Abstract: Neurons with their elaborate and extended morphology must employ homeostatic mechanisms that allow neuronal mitochondria to exist far away from the cell body while still retaining a functional proteome.
This process, called “Mitostasis”, is most likely a finely tuned concert of mitochondrial transport, local protein synthesis and local degradation by proteasomal and autophagic mechanisms. Modulation of these processes may prove beneficial in the treatment of neurodegenerative diseases.
However, the processes that allow local translation of mRNAs encoding for mitochondrial proteins are only partially understood. Using the transcript of PTEN-induced kinase 1 (PINK1) as a model substrate, we have discovered that this RNA associates with mitochondria specifically in neurons and uses mitochondria as a means of transport into axons and dendrites. This “mitochondrial hitch-hiking” of mRNAs is a neuron specific mechanism driven by selective expression of an mRNA anchoring complex at the outer mitochondrial membrane. While mitochondria carry the Pink1 mRNA and receive the final protein product, the mRNA can be untethered due to disassembly of the anchoring complex downstream of insulin signaling. The mRNA then relocates to the endolysosomal compartment, whose degradative function is needed for PINK1 synthesis.

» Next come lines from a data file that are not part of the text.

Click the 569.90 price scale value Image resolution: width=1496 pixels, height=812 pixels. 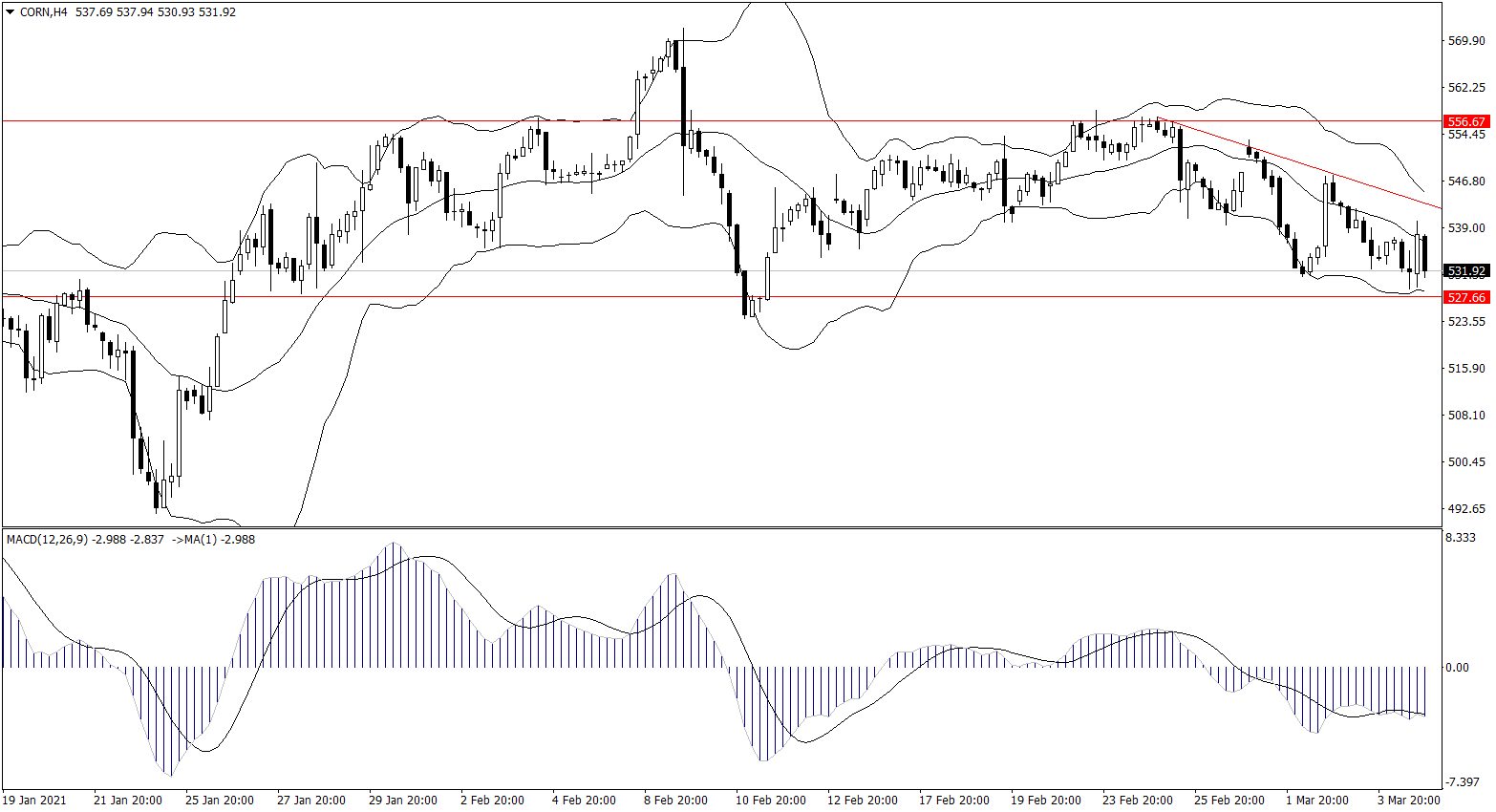point(1466,41)
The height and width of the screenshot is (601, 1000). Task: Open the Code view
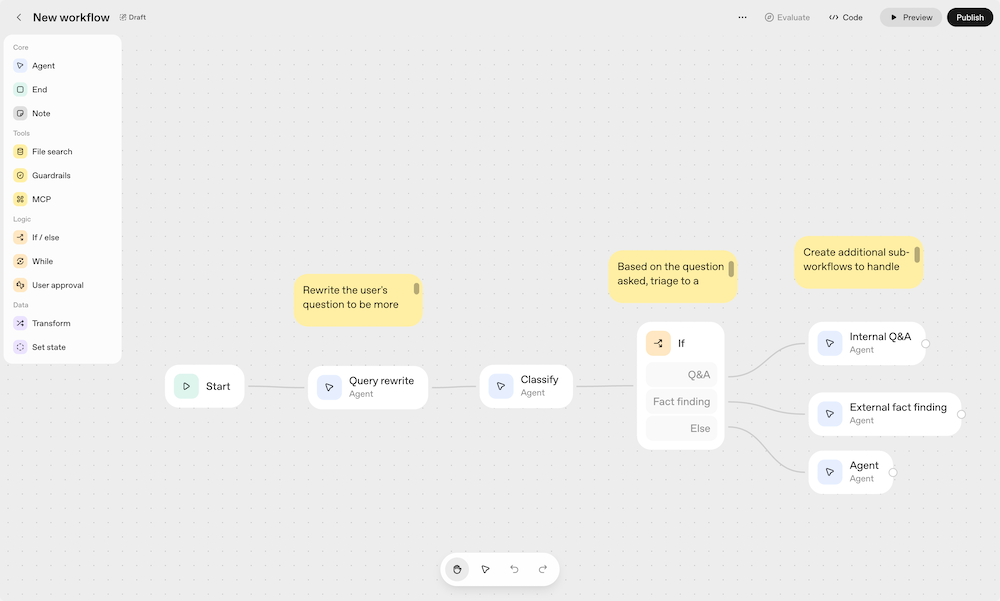coord(846,17)
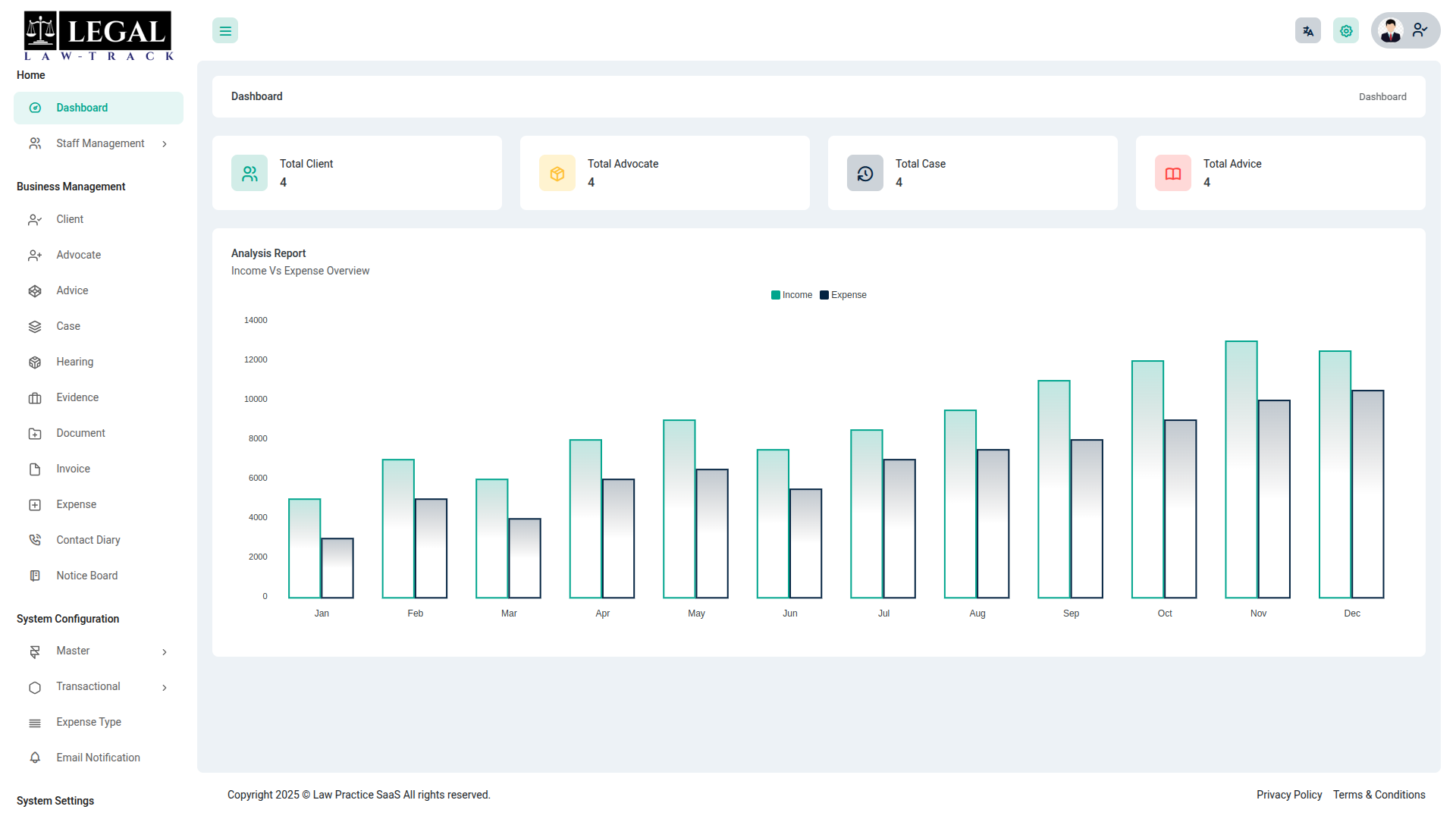The width and height of the screenshot is (1456, 819).
Task: Open the Terms & Conditions link
Action: point(1379,795)
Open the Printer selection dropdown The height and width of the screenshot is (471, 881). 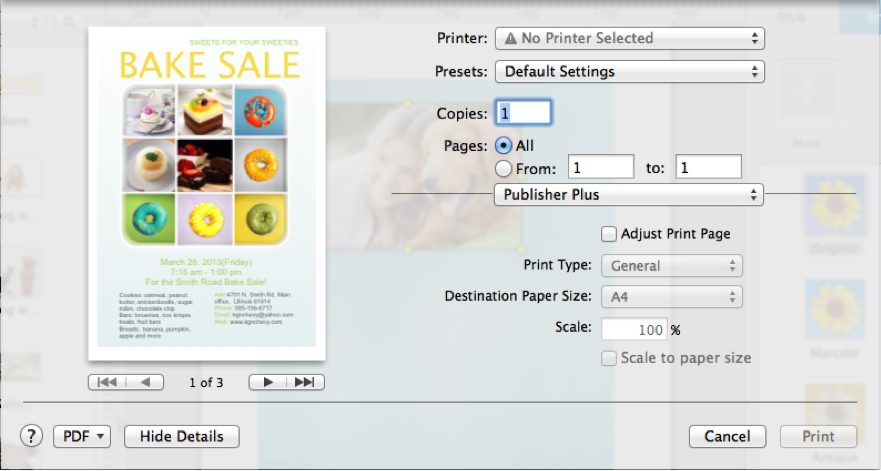[x=629, y=39]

The newly synthesized PINK1 precursor needs then to home back to mitochondria, which is enabled by the endoplasmic reticulum-tethered chaperones In the so called ER-SURF pathway, bridging the gap between the site of PINK1 synthesis and import. The entirety of this complex multi-organelle mechanism is necessary for PINK1’s ability to demarcate damaged mitochondria and target them for mitophagy in neurons.